Stored data entries:

--*--

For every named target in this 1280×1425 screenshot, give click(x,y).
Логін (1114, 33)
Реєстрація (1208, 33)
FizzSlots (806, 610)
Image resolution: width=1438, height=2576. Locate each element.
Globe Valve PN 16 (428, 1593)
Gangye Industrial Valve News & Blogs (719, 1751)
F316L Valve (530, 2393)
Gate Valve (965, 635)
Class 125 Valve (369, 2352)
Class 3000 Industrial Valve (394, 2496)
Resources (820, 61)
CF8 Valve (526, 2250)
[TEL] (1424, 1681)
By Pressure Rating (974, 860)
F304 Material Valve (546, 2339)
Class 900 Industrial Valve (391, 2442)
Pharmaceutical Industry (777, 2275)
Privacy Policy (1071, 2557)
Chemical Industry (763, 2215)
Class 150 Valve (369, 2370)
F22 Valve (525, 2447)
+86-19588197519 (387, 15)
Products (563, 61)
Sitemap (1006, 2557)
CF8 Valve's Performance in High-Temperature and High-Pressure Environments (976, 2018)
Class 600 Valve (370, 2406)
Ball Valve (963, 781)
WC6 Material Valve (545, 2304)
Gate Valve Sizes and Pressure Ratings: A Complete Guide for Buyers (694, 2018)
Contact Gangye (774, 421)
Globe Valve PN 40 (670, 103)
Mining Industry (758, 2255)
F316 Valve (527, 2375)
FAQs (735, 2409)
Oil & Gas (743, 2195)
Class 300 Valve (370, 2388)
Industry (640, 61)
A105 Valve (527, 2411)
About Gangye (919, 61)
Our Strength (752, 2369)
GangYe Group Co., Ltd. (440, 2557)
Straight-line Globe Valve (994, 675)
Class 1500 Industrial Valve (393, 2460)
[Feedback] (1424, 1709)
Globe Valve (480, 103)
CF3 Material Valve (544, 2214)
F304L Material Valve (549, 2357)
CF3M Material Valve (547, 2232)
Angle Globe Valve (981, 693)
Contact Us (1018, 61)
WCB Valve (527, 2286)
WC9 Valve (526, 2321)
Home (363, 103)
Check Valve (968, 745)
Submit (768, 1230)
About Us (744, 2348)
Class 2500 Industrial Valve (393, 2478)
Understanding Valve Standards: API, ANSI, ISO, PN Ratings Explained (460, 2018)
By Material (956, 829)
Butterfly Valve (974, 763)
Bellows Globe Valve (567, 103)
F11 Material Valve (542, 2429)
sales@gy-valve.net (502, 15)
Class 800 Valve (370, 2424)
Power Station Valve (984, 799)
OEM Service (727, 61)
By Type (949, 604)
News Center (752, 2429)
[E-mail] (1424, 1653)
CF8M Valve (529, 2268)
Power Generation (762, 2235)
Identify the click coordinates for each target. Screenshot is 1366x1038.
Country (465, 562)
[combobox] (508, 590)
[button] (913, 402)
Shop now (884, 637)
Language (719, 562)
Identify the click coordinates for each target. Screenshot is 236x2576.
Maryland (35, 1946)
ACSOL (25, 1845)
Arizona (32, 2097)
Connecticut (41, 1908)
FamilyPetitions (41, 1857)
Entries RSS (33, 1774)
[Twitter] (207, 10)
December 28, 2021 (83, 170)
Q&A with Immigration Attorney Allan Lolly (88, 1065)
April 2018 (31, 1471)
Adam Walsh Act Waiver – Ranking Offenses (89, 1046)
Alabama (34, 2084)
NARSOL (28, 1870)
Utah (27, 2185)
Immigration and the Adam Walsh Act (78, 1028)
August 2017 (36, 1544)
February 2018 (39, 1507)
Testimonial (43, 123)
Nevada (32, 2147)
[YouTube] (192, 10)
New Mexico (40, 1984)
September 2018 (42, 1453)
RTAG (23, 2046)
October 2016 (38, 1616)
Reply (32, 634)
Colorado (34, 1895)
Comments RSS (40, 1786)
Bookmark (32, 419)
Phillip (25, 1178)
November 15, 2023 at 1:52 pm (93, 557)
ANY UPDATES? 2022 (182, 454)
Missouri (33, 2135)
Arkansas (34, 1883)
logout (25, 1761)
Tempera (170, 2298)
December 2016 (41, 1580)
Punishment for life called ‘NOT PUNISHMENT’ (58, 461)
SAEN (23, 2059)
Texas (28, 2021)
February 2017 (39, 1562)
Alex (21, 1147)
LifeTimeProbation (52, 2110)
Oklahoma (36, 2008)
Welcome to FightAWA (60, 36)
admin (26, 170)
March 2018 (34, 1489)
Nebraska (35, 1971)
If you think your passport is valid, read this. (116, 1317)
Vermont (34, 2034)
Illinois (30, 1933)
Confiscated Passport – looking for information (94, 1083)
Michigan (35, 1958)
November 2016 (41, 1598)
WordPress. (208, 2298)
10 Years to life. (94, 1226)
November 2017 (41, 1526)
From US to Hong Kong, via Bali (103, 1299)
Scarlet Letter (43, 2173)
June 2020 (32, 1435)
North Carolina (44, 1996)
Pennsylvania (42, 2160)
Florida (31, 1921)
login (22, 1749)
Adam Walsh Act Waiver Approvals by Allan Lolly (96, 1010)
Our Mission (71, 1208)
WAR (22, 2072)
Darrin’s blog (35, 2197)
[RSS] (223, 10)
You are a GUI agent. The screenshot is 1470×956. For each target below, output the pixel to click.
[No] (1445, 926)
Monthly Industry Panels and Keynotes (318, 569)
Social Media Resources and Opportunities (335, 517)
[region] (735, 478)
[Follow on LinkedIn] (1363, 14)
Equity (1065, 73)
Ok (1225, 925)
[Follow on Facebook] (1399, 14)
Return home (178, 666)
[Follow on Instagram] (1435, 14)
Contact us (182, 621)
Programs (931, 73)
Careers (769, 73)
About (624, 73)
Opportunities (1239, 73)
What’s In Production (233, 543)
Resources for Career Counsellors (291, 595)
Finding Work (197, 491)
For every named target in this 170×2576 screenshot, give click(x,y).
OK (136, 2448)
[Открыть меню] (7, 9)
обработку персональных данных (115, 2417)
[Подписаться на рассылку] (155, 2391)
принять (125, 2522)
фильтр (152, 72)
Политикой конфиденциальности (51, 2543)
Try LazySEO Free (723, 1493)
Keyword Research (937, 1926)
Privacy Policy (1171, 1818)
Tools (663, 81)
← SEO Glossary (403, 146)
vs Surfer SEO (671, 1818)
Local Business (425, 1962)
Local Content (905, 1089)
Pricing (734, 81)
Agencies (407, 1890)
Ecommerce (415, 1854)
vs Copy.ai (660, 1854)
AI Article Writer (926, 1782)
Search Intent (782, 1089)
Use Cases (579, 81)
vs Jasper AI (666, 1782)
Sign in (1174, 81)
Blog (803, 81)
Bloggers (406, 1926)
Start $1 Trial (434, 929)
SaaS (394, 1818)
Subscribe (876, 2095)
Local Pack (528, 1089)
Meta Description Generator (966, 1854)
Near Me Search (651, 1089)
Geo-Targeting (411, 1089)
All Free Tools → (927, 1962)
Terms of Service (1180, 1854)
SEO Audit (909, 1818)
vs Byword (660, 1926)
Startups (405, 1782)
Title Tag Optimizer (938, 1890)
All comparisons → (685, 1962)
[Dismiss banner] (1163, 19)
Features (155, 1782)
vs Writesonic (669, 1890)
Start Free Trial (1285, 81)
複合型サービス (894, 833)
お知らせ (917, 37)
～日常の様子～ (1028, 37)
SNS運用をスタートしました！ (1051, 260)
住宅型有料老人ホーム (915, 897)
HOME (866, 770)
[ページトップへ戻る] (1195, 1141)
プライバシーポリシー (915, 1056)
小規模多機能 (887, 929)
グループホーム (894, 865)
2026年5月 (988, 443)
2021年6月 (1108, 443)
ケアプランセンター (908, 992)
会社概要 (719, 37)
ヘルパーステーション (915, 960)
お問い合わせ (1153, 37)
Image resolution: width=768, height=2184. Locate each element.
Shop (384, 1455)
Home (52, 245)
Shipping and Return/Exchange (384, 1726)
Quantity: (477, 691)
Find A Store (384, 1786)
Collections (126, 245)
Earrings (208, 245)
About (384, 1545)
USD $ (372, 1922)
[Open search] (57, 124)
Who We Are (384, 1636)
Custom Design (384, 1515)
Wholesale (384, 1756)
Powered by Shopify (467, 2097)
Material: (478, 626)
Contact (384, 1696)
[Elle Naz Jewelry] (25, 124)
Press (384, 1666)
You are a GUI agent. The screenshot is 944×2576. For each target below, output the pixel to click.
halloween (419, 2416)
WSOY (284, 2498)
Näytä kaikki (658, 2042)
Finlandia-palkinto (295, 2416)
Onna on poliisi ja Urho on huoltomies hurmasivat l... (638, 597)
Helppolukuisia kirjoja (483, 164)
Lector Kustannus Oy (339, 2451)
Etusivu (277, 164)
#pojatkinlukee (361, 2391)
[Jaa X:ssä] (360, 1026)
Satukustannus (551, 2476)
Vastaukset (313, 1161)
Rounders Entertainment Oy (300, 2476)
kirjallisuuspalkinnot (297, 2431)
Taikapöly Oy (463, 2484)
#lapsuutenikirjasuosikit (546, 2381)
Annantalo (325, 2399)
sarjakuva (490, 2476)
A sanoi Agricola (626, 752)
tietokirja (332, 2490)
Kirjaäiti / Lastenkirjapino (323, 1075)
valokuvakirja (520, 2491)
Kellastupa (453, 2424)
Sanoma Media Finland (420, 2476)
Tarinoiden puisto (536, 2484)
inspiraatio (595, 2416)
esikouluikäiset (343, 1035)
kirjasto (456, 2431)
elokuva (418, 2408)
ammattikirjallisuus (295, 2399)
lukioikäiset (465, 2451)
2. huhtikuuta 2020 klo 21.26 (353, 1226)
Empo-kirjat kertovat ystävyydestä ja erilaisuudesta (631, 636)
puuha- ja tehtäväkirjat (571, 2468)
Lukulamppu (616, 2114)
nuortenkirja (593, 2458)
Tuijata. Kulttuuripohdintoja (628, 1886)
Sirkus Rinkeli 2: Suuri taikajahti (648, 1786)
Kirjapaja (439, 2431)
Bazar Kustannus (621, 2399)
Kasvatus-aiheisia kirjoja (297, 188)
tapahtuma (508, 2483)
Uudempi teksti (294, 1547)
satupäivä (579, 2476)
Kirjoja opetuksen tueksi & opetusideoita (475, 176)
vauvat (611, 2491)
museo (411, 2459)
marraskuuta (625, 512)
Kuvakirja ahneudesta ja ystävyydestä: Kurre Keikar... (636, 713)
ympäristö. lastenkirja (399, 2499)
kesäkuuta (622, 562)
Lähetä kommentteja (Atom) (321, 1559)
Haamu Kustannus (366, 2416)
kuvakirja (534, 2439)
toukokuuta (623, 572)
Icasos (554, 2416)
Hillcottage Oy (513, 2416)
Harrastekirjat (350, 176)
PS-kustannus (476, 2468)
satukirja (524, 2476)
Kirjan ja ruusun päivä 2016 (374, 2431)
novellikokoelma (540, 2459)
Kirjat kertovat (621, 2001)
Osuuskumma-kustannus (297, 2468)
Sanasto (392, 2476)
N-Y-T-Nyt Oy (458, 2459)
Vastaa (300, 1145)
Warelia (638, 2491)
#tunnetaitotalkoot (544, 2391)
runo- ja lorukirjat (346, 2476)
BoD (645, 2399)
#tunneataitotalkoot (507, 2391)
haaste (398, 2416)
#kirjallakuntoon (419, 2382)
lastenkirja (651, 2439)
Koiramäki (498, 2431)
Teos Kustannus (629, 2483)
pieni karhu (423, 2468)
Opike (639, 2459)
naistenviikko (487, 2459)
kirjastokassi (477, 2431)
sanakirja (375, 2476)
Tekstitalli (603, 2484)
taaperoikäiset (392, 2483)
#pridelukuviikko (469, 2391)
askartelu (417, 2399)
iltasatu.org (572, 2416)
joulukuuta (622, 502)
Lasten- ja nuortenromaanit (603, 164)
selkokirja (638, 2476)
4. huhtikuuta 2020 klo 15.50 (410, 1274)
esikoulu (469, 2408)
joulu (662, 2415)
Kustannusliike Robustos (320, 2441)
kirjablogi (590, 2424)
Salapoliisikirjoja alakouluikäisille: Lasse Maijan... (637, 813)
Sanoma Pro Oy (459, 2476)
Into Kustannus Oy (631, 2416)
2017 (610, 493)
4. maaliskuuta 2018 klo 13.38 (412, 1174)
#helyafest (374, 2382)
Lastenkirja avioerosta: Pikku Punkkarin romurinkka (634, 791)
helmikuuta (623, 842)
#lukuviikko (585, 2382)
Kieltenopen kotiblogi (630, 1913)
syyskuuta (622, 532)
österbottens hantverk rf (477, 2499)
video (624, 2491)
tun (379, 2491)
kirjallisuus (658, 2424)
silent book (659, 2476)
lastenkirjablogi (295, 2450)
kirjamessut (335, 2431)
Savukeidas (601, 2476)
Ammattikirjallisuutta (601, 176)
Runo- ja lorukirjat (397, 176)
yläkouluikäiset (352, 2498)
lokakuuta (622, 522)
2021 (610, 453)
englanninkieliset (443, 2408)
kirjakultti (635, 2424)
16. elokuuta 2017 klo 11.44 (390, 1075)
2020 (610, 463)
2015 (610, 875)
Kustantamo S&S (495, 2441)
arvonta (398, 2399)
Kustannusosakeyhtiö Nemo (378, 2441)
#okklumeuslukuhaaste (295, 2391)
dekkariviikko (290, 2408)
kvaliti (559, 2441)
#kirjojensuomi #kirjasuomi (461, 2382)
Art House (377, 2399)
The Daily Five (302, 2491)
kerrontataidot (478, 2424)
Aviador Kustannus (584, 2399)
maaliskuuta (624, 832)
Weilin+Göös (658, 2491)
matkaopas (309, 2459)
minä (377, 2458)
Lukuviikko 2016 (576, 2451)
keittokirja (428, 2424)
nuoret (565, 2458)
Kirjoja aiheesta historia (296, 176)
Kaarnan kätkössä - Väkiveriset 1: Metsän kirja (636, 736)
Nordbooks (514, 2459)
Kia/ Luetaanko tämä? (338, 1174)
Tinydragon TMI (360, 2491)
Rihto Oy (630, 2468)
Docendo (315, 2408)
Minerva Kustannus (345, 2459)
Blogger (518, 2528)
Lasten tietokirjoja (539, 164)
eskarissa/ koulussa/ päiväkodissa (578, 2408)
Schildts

--*--

Your goal: Exactly the lines above from the one with "October 2016 (38, 1616)" to the one with "[RSS] (223, 10)", both included, are to be quoted; leave the rest out.

Finished task:
October 2016 (38, 1616)
Reply (32, 634)
Colorado (34, 1895)
Comments RSS (40, 1786)
Bookmark (32, 419)
Phillip (25, 1178)
November 15, 2023 at 1:52 pm (93, 557)
ANY UPDATES? 2022 (182, 454)
Missouri (33, 2135)
Arkansas (34, 1883)
logout (25, 1761)
Tempera (170, 2298)
December 2016 (41, 1580)
Punishment for life called ‘NOT PUNISHMENT’ (58, 461)
SAEN (23, 2059)
Texas (28, 2021)
February 2017 (39, 1562)
Alex (21, 1147)
LifeTimeProbation (52, 2110)
Oklahoma (36, 2008)
Welcome to FightAWA (60, 36)
admin (26, 170)
March 2018 (34, 1489)
Nebraska (35, 1971)
If you think your passport is valid, read this. (116, 1317)
Vermont (34, 2034)
Illinois (30, 1933)
Confiscated Passport – looking for information (94, 1083)
Michigan (35, 1958)
November 2016 (41, 1598)
WordPress. (208, 2298)
10 Years to life. (94, 1226)
November 2017 (41, 1526)
From US to Hong Kong, via Bali (103, 1299)
Scarlet Letter (43, 2173)
June 2020 (32, 1435)
North Carolina (44, 1996)
Pennsylvania (42, 2160)
Florida (31, 1921)
login (22, 1749)
Adam Walsh Act Waiver Approvals by Allan Lolly (96, 1010)
Our Mission (71, 1208)
WAR (22, 2072)
Darrin’s blog (35, 2197)
[RSS] (223, 10)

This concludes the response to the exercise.